为了方便,以下位运算中均省略\(\and\)
将\(a_{2}\)的每一位拆开,对于第\(i\)位,将该位乘\(a_{1}\)的结果放到\(a_{A_{i}}\)上
具体的,将该位单独取出放在最低位,并倍增使其余位与其相同
\({\rm SET\ 3\ 2}\ |\ {\rm LSH}\ 3\ 63-i\ |\ {\rm RSH}\ 3\ 63\)
\(\forall t\in [0,5],{\rm SET\ 4\ 3}\ |\ {\rm LSH}\ 3\ 2^{t}\ |\ {\rm XOR}\ 3\ 3\ 4\)
\({\rm SET}\ 4\ 1\ |\ {\rm LSH}\ 4\ i\ |\ {\rm AND}\ A_{i}\ 3\ 4\)
(\(t_{A_{i}}=16\))
此时答案为\(\sum_{i=0}^{63}a_{A_{i}}\),并考虑全加器\(a+b+c=(a\oplus b\oplus c)+2(ab\oplus ac\oplus bc)\)
换言之,不断找到\(3\)个\(t\)最小的\(A_{i}\),设为\(a_{x},a_{y}\)和\(a_{z}\),并将得到的两个数放到\(a_{x}\)和\(a_{y}\)上
\({\rm XOR}\ 1\ x\ y\ |\ {\rm AND}\ y\ x\ y\ |\ {\rm XOR}\ x\ 1\ z\ |\ {\rm AND}\ 1\ 1\ z\ |\ {\rm XOR}\ y\ 1\ y\ |\ {\rm LSH}\ y\ 1\)
(\(\max(t_{x},t_{y})=44\))
此时答案为\(a_{x}+a_{y}\),考虑超前进位加法器:
设\(\begin{cases}a_{x}=\overline{x_{63}...x_{0}}\\a_{y}=\overline{y_{63}...y_{0}}\\a_{x}+a_{y}=\overline{z_{63}...z_{0}}\end{cases},d_{i}\)为(低位向)第\(i\)位的进位,则\(\begin{cases}z_{i}=x_{i}\oplus y_{i}\oplus d_{i}\\d_{i+1}=x_{i}y_{i}\oplus x_{i}d_{i}\oplus y_{i}d_{i}\end{cases}\)
记\(\begin{cases}u_{i}=x_{i}y_{i}\\v_{i}=x_{i}\oplus y_{i}\end{cases}\),则\(d_{i+1}=u_{i}\oplus v_{i}d_{i}\),迭代展开后即\(d_{i+1}=\bigoplus_{j=0}^{i}\left(u_{j}\bigcap_{k=j+1}^{i}v_{k}\right)\)

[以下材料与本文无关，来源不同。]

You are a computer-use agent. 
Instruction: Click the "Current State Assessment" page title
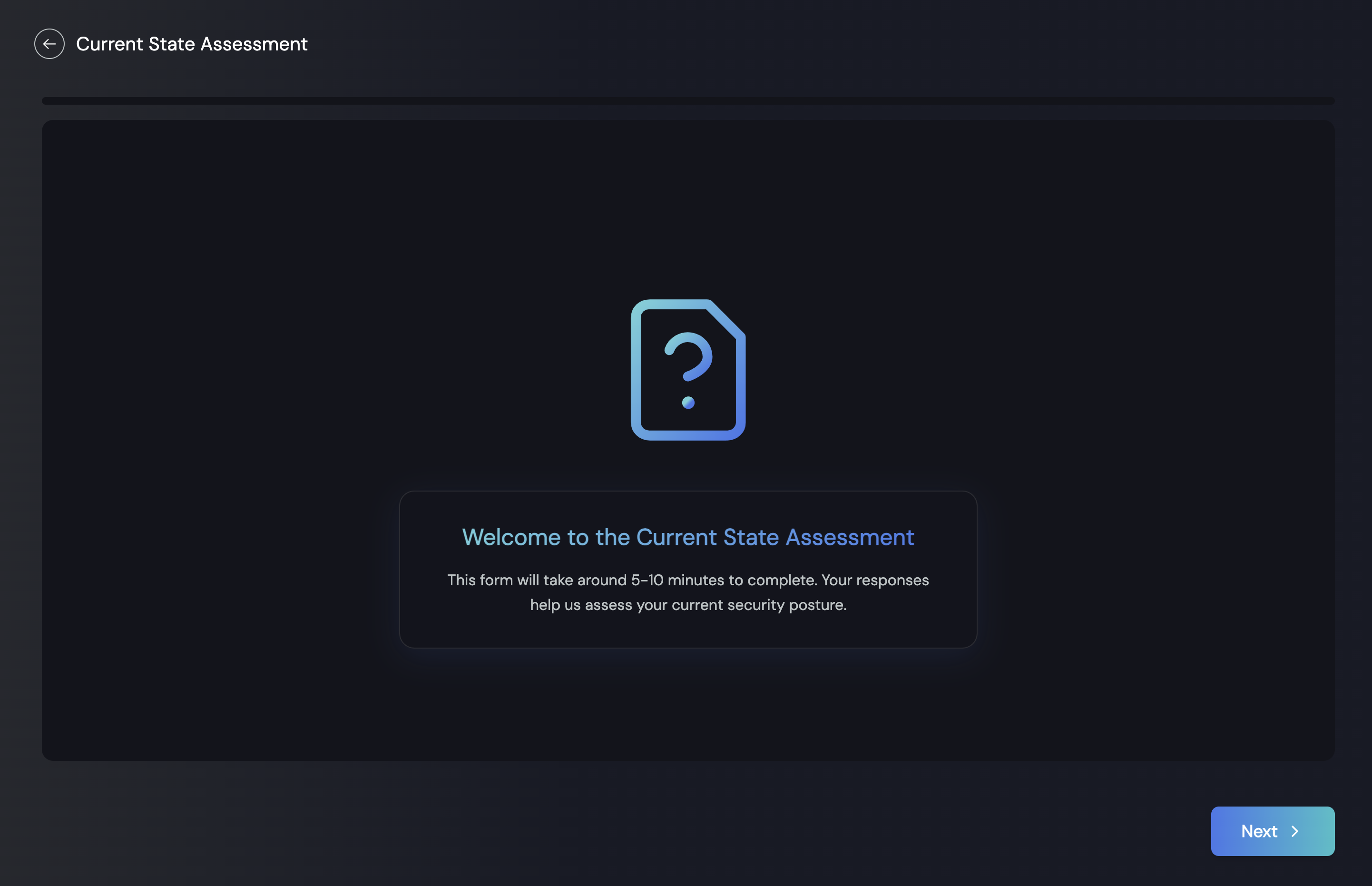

可以倍增实现,即枚举\(t\in [0,5]\),并修改\(\forall i\in [0,64),\begin{cases}u'_{i}=u_{i}\oplus v_{i}u_{i-2^{t}}\\v'_{i}=v_{i}v_{i-2^{t}}\end{cases}\)
最终\(d_{i+1}=u_{i}\),实现中可以直接以\(\overline{u_{63}...u_{0}}\)和\(\overline{v_{63}...v_{0}}\)为整体计算
\({\rm AND}\ 1\ x\ y\ |\ {\rm XOR}\ 2\ x\ y\)
\(\forall t\in [0,5],{\rm SET}\ 3\ 1\ |\ {\rm LSH}\ 1\ 2^{t}\ |\ {\rm AND}\ 1\ 1\ 2\ |\ {\rm XOR}\ 1\ 1\ 3\ |\ {\rm SET}\ 3\ 2\ |\ {\rm LSH\ }2\ 2^{t}\ |\ {\rm AND}\ 2\ 2\ 3\)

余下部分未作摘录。